What to produce
Restate word for word the span of lines that opens with the line containing "Open the calendar date picker icon" and closes with the last line of the material. Include both ends and nothing more.

********************

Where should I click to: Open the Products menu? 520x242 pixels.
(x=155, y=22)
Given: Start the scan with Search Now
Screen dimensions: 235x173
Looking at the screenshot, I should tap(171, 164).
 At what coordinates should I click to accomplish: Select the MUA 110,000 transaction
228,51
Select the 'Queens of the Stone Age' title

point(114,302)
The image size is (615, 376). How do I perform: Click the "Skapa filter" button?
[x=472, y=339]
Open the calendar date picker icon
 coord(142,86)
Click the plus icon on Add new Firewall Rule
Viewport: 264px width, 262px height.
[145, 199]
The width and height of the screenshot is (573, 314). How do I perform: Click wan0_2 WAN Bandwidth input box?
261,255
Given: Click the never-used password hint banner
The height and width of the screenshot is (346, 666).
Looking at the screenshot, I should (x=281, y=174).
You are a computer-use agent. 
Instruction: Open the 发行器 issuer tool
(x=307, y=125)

********************

Reply to the task
Open the calendar date picker icon
 coord(142,86)
Click the plus icon on Add new Firewall Rule
Viewport: 264px width, 262px height.
[145, 199]
The width and height of the screenshot is (573, 314). How do I perform: Click wan0_2 WAN Bandwidth input box?
261,255
Given: Click the never-used password hint banner
The height and width of the screenshot is (346, 666).
Looking at the screenshot, I should (x=281, y=174).
You are a computer-use agent. 
Instruction: Open the 发行器 issuer tool
(x=307, y=125)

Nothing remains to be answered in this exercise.